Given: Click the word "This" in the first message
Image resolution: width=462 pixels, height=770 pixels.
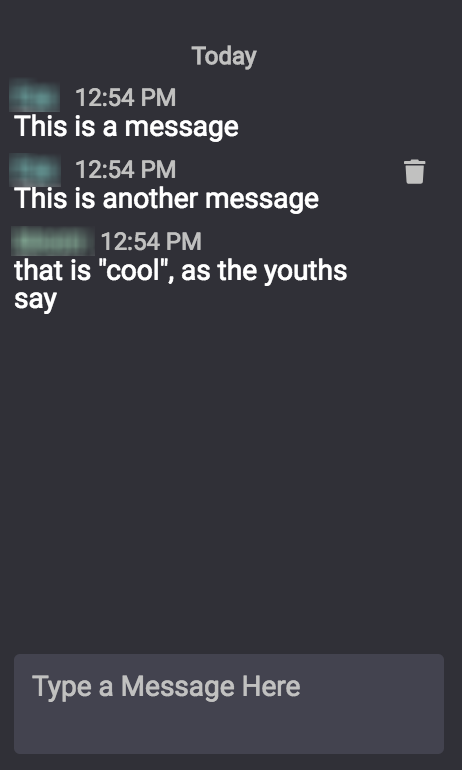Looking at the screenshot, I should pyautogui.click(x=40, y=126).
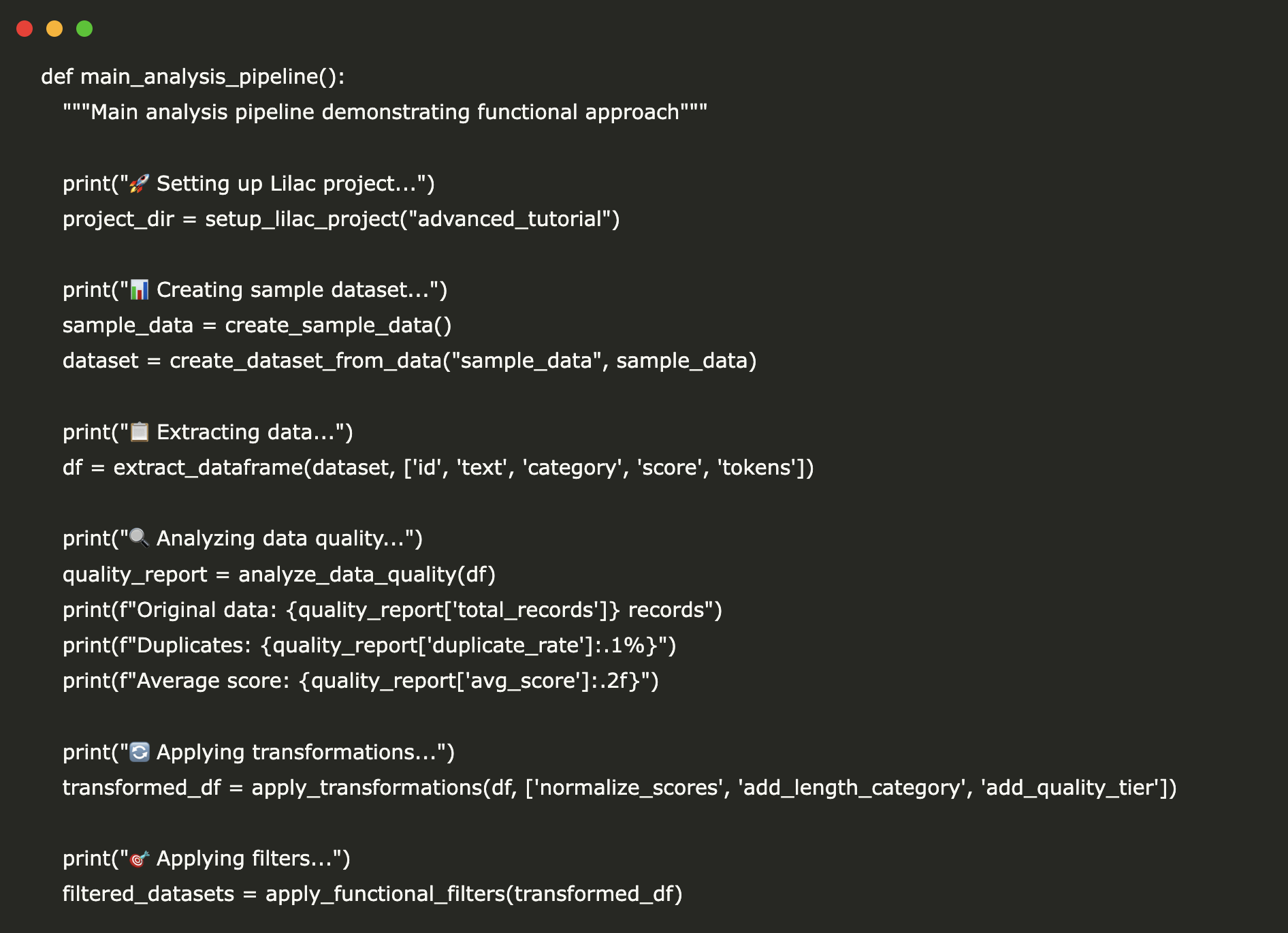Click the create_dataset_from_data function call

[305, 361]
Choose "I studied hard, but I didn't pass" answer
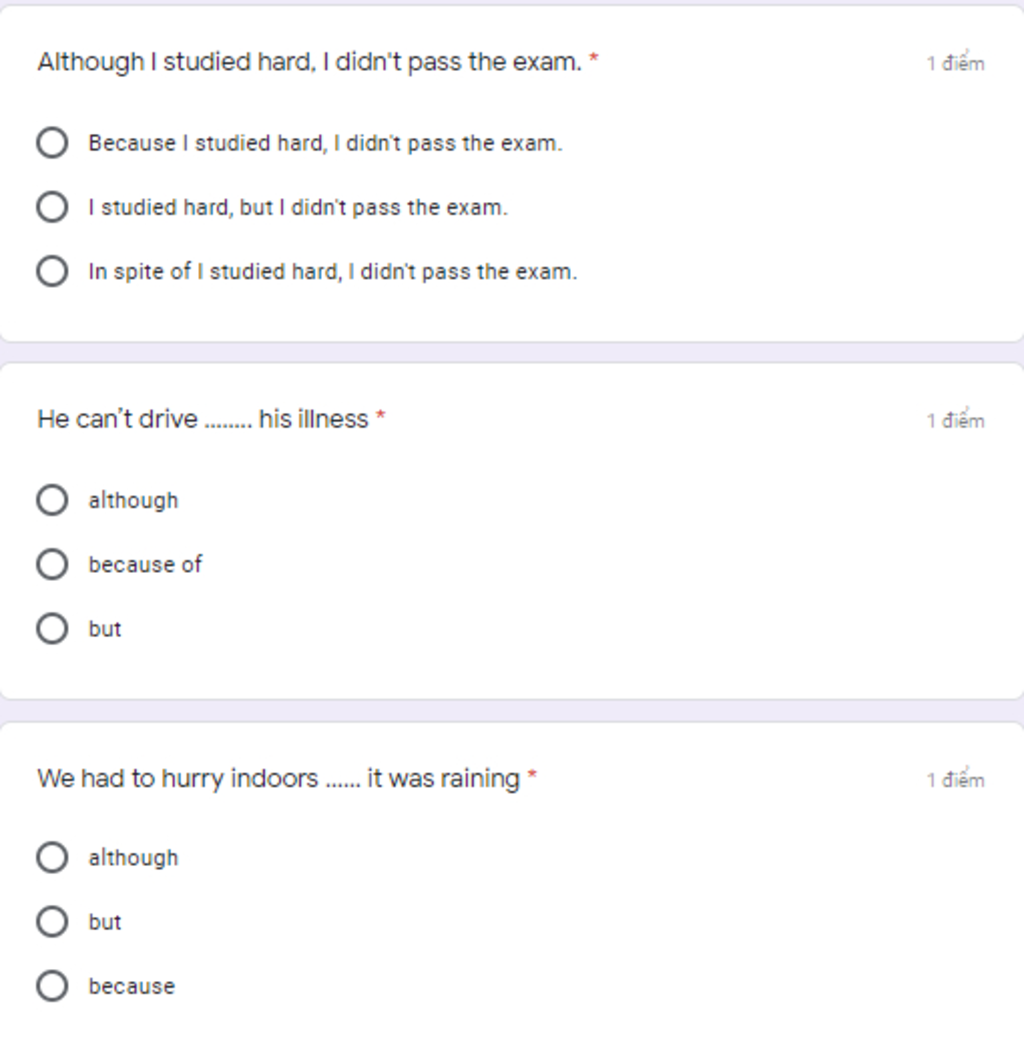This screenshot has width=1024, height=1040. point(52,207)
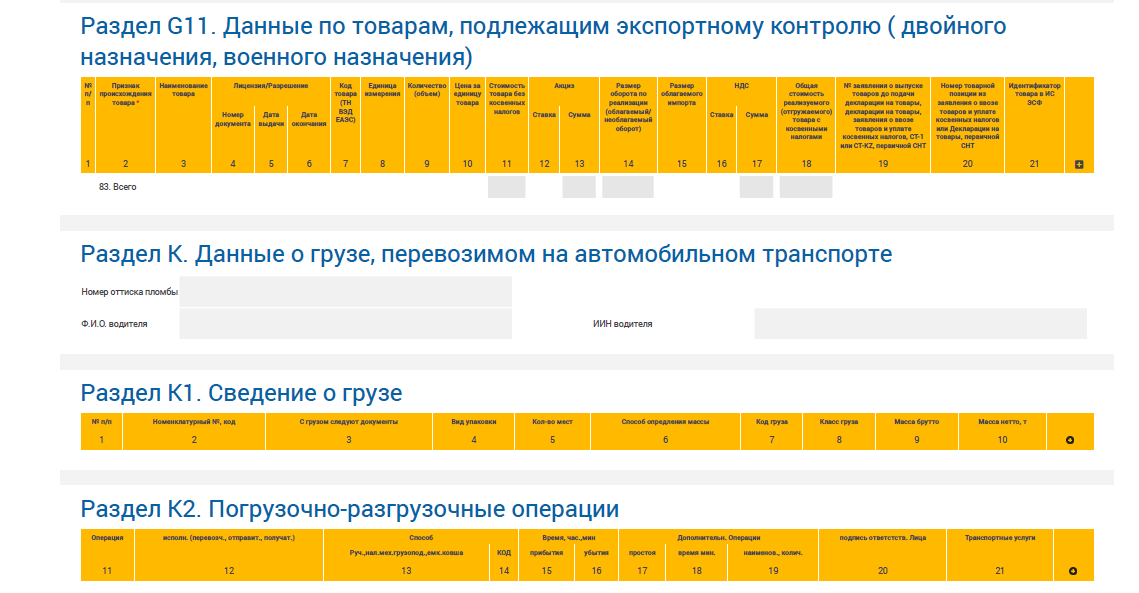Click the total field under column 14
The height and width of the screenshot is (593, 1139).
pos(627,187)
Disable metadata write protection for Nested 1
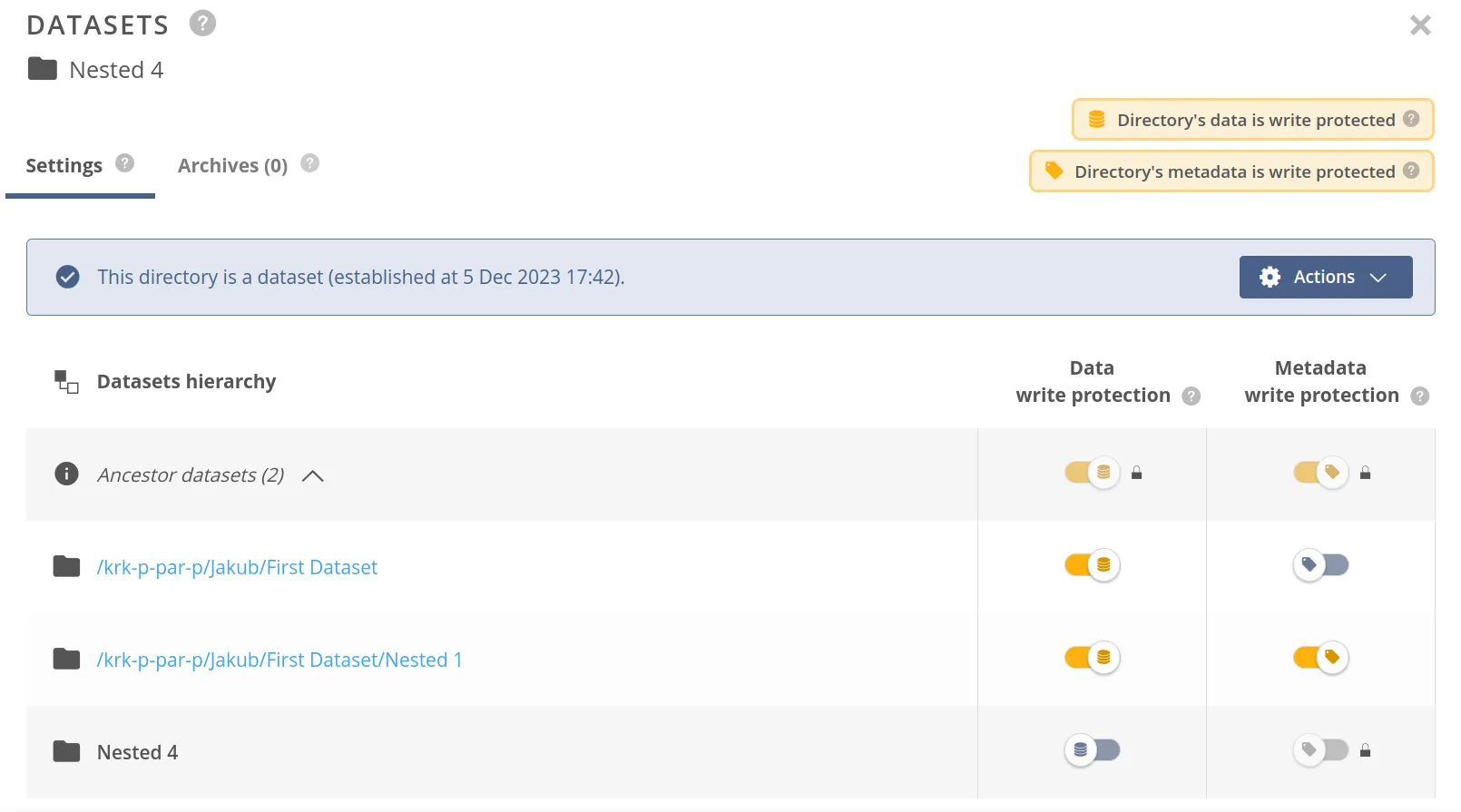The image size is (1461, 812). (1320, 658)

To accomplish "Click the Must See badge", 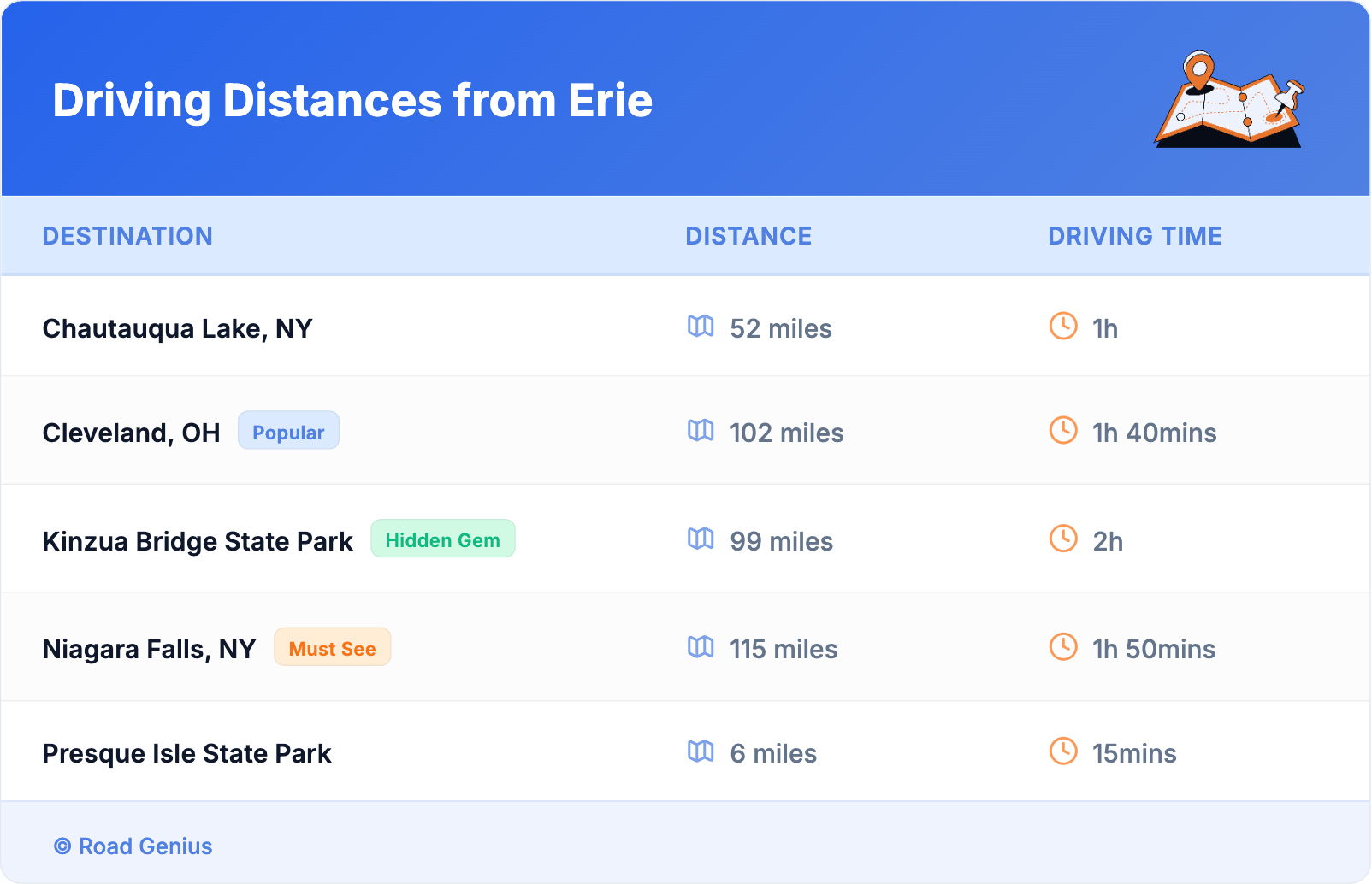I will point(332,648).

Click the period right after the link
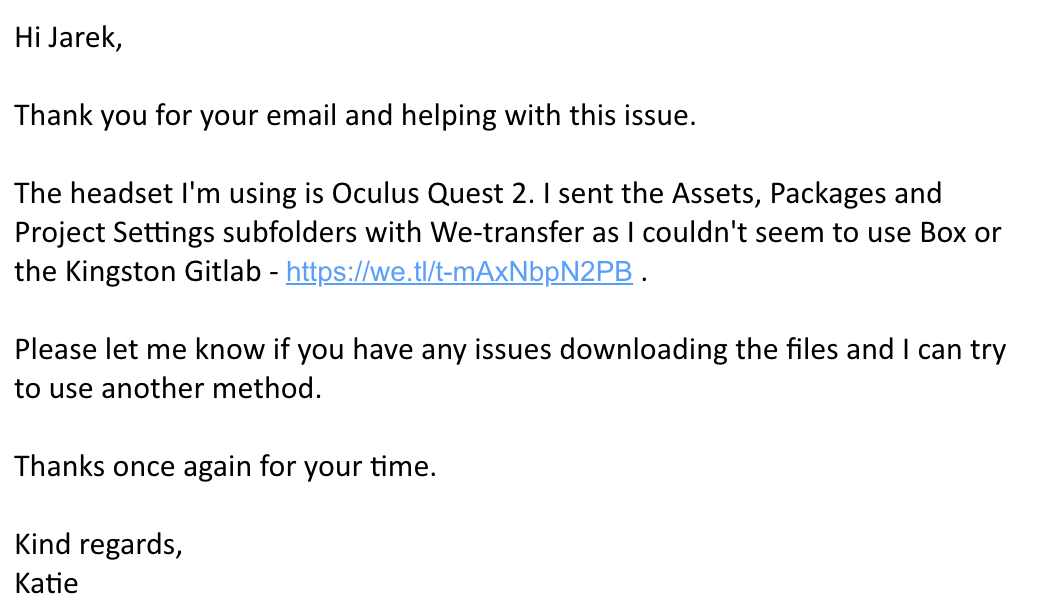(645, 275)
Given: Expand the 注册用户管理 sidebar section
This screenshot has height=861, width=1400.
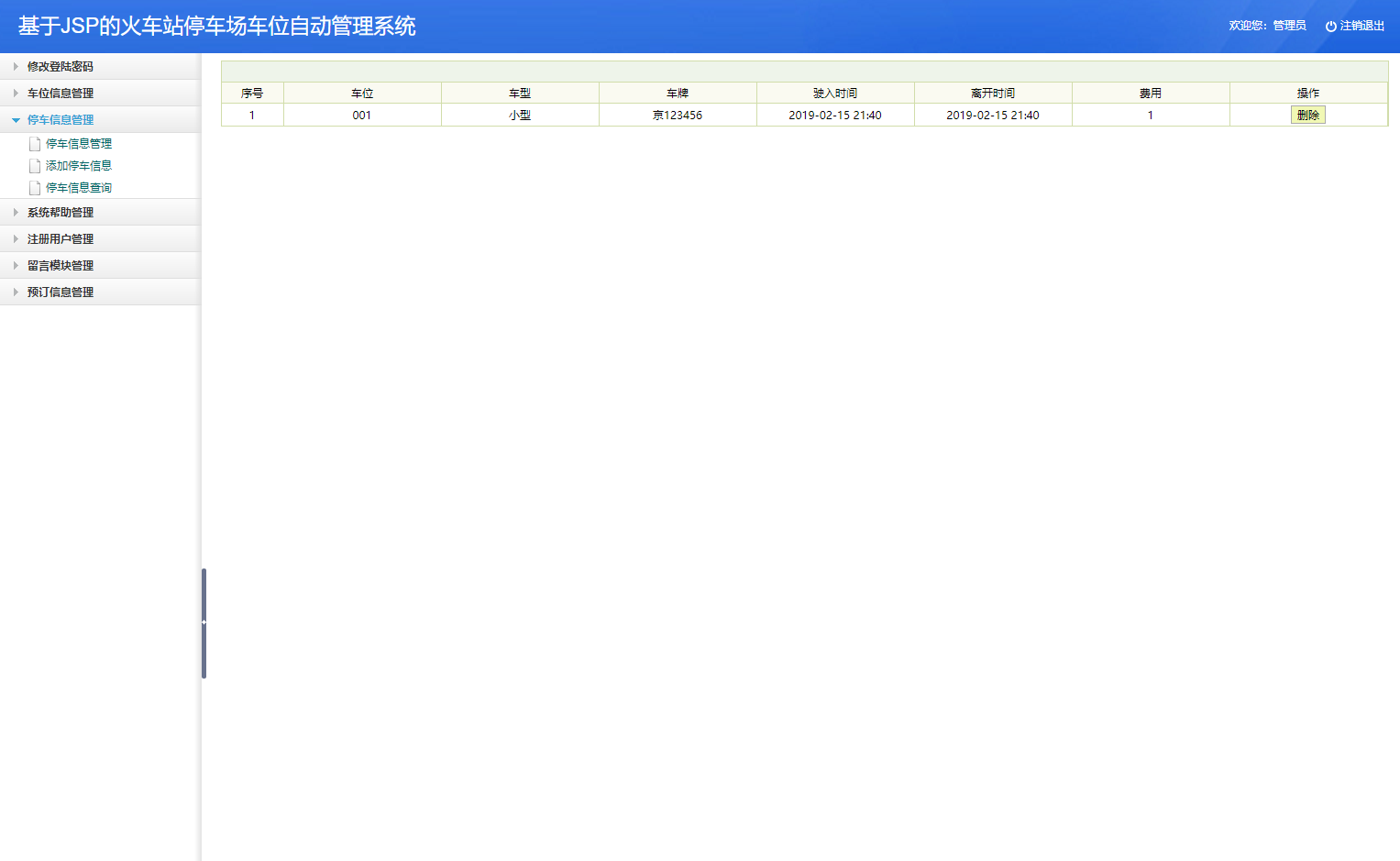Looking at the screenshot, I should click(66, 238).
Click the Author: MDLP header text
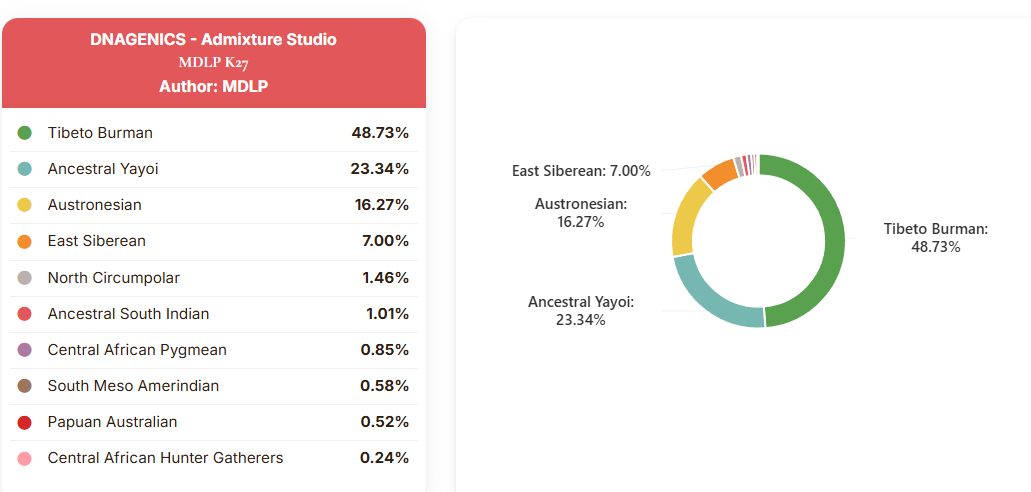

STATED EXERCISE.
Copy out, word for word, the lines of the records from the line containing "Click the period right after the link" through the end of the records, leaving out the pictures.

IN RESPONSE.
Click the period right after the link
(645, 275)
Given: Expand the 注册用户管理 sidebar section
This screenshot has height=861, width=1400.
Looking at the screenshot, I should click(66, 238).
Click the Author: MDLP header text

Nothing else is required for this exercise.